Entre Link y Zelda, su amor y deseo es tan intenso que queda solamente entre ellos, su propia gente criticaba y desaprobaba verlos juntos. Sus consejeros e incluso los cancilleres le decían a la reina que parara de una vez por todas ese amorío, que no la dejaría avanzar y desconcentraba en su totalidad con su verdadero deber. Zelda se sumergió entonces en una terrible depresión por querer complacer a todos. Estuvo desde entonces cancelando las salidas que le pedía Link, aunque lo veía diario, evitaba siempre su mirada.

Entre las cartas y documentos que le llegaban a su escritorio, una resaltó llamando inmediatamente su atención. Con un sello real, vio de quién era al reverso, ahí se leía Rey Larus del reino Rongo, sucesor de una antigua tribu de guerreros. La abrió temblorosa y leyó su contenido a gran velocidad, decía en ella que deseaba conocer su reino y tener una charla sobre su situación, dado que la historia del cataclismo lo había conmovido. Ante ello, la princesa accede a su visita y todos se preparan para conocer a este reino. Zelda necesita de una representante y consejera, acudiendo personalmente a Kakariko para pedirle a Impa, la cual accede con gracia.

Link, quien era prácticamente la sombra de la reina, en un momento que estuvo a solas con ella, pensaba en mostrarle sus inquietudes. Hizo una reverencia cuando vio a la reina entrando a su oficina, entrando con ella. Cerró la puerta—Su majestad—, dijo sin dejar de hacer su reverencia, Zelda seguía evitando su mirada, no le respondió en absoluto—¿Podría hablar con usted?

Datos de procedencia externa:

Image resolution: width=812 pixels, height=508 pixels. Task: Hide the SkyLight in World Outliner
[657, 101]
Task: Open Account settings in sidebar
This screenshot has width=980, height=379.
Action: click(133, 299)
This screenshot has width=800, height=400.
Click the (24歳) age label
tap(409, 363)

—Link, de verdad estoy ocupada, no tengo tiempo para charlas cortas.

—Le prometo que no me tomará mucho tiempo—la reina dejó que continuara, ahora le había prestado atención, mirándolo directamente a sus ojos azulados, ya tenía tanto que no los veía que al hacerlo, se ruborizó un poco—Pero quisiera que esta charla fuera informal como hacíamos hace algunos meses—Zelda asintió con la cabeza—Zelda, yo… he sentido que me has estado evitando por todo el castillo. Ya no me respondes cuando te hablo y has rechazado mis citas.

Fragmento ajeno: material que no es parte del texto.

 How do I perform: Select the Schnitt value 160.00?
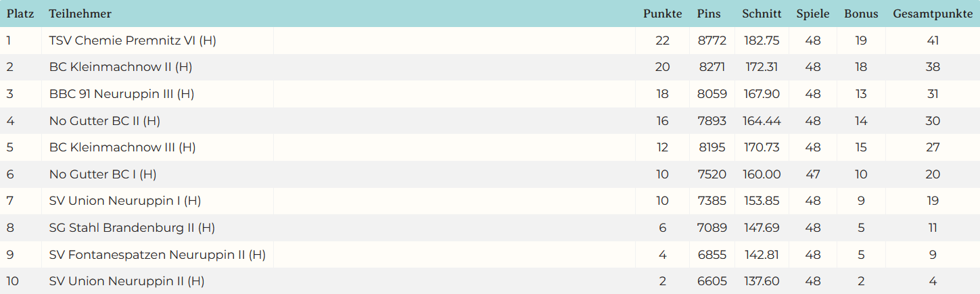pyautogui.click(x=762, y=174)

—Es porque estoy ocupada, Link—siguió moviendo el papeleo que estaba en su escritorio.

—Zelda—aquella seguía moviendo sus papeles y cosas, haciendo más ruido. Link ya no tuvo más y se aproximó a su escritorio—¡Zelda!

—¡Qué!—dijo con lágrimas en los ojos—¿Qué no te das cuenta que ya no podemos salir como antes? Antes de todo esto mi padre era quien estaba a cargo de todo esto pero ahora yo ya no puedo ni siquiera hacer mis investigaciones, ni salir del castillo, ni verte, ni a nuestros amigos… las cosas han cambiado, Link.

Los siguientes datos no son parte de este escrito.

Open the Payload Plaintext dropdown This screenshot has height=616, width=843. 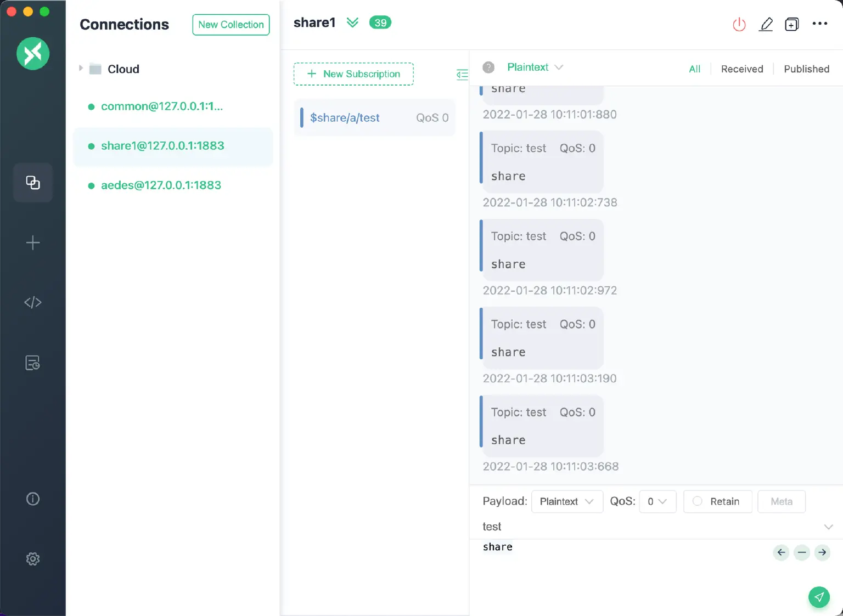(x=566, y=501)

—¿Es ese acaso tu pretexto para no verme a los ojos cuando estoy en turno?—la reina bufó.

—No lo entenderías—lo miró a los ojos—tú no tienes nada que perder—Link sintió cómo su pecho se oprimió.

—¿Qué somos entonces? ¿No éramos…?

—No—interrumpió—no éramos nada. No podemos ser nada. Tú y yo no tenemos futuro—tras decir esto, Link la miró por unos segundos, su semblante había cambiado por completo. Dio media vuelta y se marchó sin más. Zelda se quedó ahí mirando la puerta. Terminó tirándose al piso, llorando.

Después de un largo tiempo preparando la llegada del Rey Larus, reconstruyendo todo lo que sea posible para honorarle al rey una ceremonia, la reina Zelda recibe un mensaje anunciando que se encuentran en las playas cerca del mar Necluda y que emprenderán su viaje al amanecer. Link escucha esta noticia y decide ser el primero del reino en acudir. Usando el poder de la tableta sheikah y paravela, se transporta hacia allá y logra ver desde muy lejos a estas personas, pero no consigue suficiente información como para sospechar de ellos. Su mente descansa por el momento, porque sabe muy en el fondo que hay algo.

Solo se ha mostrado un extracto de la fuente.